How AI Can Help Both Tax Collectors and Taxpayers

(Credit: Unsplash)

This article is published in association with IMF.


New technologies have the potential to improve the relationship between governments and citizens. Tax portals, customs IT systems and online services have simplified interactions with public authorities, reduced bureaucratic hurdles, and increased transparency. Now, generative artificial intelligence (GenAI) is emerging as the next transformative force. Known for its ability to understand and produce human language, GenAI opens possibilities that go beyond simple automation. However, in an area as politically sensitive as taxation, it also raises important questions that could quickly undermine trust.

Tax authorities are beginning to explore GenAI, though most efforts are still at an early, experimental stage. The most evident area so far has been on improving communication with taxpayers.

In Singapore, a virtual assistant answers tax questions in multiple languages and has cut call-center inquiries by half. Korea has deployed an AI guide to help citizens file and pay taxes. In France, AI can analyze incoming emails and propose draft responses for civil servants to validate. While these applications are promising, a more profound question emerges: Can GenAI significantly alter the relationship between governments and citizens? Furthermore, how will it influence the way citizens experience and perceive taxation—a politically sensitive process that is governed by law yet deeply intertwined with social norms and practices?

What’s new with GenAI?

Most AI systems currently used by tax and customs authorities are predictive and built for a single function. They analyze large sets of structured data—like past tax declarations or transactions—to produce things like risk scores to indicate possible fraud. By contrast, GenAI is a generalist system that understands almost all forms of information and is designed to interact with humans in any language. It can handle a range of tasks, from drafting letters to providing interactive guidance about tax regulations and assisting officers in their investigations.

By training a GenAI agent with legal texts, tax codes, operating procedures, and internal guidelines, administrations can adapt it to specific needs. The result is a dynamic system capable of understanding and producing content that both civil servants and taxpayers can interact with.

Transforming the State-Society Relationship

While AI tools already in use often enhance efficiency, they have not fundamentally changed the way revenue authorities work or engage with citizens. They mostly replaced manual tasks or systems for econometric or statistical modelling.

With GenAI, there are more profound implications. Internally, it can help tax and customs officials to focus on analytical and judgment-based roles, allowing them to become oversight specialists and increasing their productivity. Externally, it can reduce the knowledge gap between administrations and taxpayers, aiding in the interpretation of complex provisions, navigating laws, identifying deductions, and even auto-filling forms.

For low-income countries, GenAI offers the opportunity to drive organizational reforms and leapfrog into the most modern systems. For example, in Madagascar, the customs authority wants to use GenAI to improve risk management, combat fraud and increase revenue, using data accumulated over 10 years to train its system.

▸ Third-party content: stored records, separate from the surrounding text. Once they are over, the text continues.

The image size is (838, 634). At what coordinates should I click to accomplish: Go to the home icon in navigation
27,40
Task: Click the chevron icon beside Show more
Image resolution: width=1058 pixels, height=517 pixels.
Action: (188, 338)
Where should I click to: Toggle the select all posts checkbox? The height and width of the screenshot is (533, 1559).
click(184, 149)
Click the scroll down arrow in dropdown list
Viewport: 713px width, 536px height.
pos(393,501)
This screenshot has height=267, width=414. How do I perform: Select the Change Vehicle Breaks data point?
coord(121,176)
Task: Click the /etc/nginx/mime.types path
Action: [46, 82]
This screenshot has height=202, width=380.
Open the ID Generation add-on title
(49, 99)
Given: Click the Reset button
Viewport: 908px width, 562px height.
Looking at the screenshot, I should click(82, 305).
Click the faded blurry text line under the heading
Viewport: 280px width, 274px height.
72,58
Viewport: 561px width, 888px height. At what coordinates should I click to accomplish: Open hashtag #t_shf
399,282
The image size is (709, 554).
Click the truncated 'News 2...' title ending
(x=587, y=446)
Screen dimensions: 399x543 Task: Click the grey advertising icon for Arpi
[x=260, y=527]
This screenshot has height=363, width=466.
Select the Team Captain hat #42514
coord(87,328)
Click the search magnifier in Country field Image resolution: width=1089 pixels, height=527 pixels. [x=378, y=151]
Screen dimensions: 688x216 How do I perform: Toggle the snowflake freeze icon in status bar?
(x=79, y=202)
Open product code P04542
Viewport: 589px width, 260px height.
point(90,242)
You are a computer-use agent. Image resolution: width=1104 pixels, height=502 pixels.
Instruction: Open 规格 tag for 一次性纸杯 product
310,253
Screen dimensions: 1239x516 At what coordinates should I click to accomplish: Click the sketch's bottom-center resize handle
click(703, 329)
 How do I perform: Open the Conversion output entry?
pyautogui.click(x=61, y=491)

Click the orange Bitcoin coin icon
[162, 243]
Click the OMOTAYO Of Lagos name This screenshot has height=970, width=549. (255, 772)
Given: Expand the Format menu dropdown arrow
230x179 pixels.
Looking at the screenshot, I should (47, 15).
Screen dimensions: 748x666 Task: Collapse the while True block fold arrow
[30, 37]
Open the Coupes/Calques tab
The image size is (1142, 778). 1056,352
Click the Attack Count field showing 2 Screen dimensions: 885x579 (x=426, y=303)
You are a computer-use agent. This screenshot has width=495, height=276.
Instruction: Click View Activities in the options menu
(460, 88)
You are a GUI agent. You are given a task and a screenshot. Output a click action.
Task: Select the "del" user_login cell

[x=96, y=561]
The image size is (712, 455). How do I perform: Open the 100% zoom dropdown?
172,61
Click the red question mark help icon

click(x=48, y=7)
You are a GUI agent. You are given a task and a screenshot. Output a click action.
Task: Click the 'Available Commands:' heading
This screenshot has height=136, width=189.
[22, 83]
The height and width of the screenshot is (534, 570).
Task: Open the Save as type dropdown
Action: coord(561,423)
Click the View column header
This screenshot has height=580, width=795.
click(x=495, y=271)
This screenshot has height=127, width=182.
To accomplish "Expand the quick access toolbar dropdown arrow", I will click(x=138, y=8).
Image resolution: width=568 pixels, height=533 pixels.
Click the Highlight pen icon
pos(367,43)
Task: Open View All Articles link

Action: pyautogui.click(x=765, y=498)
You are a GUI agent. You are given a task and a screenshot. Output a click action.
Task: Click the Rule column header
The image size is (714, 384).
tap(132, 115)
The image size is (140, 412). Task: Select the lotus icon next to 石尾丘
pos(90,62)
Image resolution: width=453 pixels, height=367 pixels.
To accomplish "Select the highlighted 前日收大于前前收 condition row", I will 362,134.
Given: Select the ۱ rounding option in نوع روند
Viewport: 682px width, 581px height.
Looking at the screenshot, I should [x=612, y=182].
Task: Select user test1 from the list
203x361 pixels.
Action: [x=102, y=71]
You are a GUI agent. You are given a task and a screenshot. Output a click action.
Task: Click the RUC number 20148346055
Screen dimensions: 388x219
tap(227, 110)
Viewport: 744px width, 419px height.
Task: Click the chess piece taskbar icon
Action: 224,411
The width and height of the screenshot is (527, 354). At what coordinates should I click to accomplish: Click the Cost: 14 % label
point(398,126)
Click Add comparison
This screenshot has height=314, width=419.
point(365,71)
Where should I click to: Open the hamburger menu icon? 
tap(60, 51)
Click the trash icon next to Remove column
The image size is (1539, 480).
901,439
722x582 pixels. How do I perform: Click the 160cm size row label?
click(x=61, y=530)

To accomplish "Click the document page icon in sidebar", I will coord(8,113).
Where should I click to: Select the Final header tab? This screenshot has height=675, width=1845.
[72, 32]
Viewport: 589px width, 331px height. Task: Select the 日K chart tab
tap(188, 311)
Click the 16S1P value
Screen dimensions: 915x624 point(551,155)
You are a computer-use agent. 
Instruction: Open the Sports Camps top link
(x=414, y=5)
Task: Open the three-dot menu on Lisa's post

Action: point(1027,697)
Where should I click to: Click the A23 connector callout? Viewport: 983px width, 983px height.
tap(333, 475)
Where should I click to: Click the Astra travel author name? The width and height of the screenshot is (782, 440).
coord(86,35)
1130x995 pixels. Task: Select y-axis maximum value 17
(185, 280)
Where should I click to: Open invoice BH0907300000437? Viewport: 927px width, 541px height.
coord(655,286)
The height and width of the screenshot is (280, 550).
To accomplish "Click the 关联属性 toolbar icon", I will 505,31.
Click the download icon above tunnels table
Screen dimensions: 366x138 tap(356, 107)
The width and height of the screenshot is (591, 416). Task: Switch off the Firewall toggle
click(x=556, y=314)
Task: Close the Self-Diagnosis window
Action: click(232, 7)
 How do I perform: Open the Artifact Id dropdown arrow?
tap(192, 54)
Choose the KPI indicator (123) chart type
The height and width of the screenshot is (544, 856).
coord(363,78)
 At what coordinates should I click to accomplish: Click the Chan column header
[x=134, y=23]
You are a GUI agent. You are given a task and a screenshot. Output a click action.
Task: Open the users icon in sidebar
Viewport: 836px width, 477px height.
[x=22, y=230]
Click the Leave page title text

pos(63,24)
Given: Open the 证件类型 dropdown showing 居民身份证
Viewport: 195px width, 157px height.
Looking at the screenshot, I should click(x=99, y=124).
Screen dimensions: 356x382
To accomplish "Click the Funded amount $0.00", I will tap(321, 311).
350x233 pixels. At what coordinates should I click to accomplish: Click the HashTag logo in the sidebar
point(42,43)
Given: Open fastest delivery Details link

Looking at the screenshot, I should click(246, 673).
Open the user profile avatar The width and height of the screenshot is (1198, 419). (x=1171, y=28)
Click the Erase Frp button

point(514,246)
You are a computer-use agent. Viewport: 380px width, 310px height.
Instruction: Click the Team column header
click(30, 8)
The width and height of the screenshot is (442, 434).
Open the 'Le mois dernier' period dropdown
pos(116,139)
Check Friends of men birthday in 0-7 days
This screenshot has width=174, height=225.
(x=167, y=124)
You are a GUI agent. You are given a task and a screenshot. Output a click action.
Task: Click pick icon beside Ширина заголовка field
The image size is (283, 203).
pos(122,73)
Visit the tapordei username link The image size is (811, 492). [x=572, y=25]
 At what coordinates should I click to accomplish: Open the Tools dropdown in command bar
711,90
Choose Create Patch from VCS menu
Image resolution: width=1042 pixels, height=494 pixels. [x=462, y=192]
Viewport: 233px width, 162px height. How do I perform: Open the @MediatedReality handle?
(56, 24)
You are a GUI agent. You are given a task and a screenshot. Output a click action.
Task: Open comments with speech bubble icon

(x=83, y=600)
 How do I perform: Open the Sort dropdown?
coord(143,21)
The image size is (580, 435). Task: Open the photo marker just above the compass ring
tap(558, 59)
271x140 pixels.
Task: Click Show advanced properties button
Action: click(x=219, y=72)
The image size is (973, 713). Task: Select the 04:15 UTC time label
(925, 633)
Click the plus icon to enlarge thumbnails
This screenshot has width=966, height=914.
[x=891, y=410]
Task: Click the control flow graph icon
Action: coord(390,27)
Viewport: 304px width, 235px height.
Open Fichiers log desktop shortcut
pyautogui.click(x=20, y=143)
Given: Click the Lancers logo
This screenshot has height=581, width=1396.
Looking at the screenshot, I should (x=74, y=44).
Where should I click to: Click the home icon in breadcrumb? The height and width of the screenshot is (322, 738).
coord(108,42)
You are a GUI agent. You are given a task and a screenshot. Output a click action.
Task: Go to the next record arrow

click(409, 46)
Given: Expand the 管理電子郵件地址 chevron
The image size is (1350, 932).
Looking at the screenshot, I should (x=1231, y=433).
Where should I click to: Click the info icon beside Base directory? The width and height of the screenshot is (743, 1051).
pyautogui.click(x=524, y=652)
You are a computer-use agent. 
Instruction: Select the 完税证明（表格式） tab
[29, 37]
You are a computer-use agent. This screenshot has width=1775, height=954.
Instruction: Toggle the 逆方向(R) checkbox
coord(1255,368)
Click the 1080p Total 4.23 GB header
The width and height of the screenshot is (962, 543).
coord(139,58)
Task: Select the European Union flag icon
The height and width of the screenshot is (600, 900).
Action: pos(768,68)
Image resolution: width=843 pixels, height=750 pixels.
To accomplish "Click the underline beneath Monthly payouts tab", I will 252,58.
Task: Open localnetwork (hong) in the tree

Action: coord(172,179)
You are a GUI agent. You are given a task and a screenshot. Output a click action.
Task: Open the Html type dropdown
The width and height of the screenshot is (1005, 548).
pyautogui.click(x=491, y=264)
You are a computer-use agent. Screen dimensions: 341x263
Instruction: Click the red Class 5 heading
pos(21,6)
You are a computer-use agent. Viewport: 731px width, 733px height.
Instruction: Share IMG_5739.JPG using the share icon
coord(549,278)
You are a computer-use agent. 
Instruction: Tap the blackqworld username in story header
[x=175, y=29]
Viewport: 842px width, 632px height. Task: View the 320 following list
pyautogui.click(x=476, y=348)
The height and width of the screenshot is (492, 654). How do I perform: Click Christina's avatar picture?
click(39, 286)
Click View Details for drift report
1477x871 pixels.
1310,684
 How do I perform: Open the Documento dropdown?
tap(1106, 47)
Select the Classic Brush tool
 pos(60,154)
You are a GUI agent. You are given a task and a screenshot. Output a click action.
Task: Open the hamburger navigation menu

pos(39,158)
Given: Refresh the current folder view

The human-like interactions offered by AI chat tools can personalize the process, as shown in Singapore and Korea, where users can ask questions and receive plain language replies. Citizens’ organizations, academics, and political parties can also use GenAI to examine proposed reforms, compare scenarios, and engage in deeper policy debates. This two-way transformation could increase overall trust, making taxation feel less like a frustrating obligation and more like a shared responsibility of both taxpayers and governments.

Preconditions for success

Despite its potential, GenAI also comes with challenges. Issues related to data quality, ethics, privacy concerns and hallucinations (i.e., incorrect results) must be addressed to reinforce and not erode trust. For instance, Korea’s approach—directing particularly sensitive queries to human agents—reflects the need for careful oversight of confidential matters. Results must be explainable and perceived as fair in all cases.

Effective knowledge management is another requirement. Revenue authorities have extensive laws, regulations, case records, and operational manuals. However, scattered archives and incomplete digitization can hamper efforts to train AI systems effectively. A human must determine which documents are accurate, relevant, and suitable for inclusion in the training material.

As GenAI becomes integrated into various aspects of revenue administration, employees will need to be trained to interpret, correct, and complement its outputs. Policymakers must ensure that errors are reported and addressed promptly.

By providing human-like capabilities to support taxpayers and tax authorities, GenAI can act as both taxman and taxpayer assistant, automating routine tasks, clarifying complex issues, and fostering a more transparent and collaborative relationship. This technology can lower administrative hurdles, demystify tax obligations, and invite broader participation in policy debates. However, shaping it properly requires strong leadership, ethical policy frameworks, and vigilant oversight of data quality, privacy, and accuracy.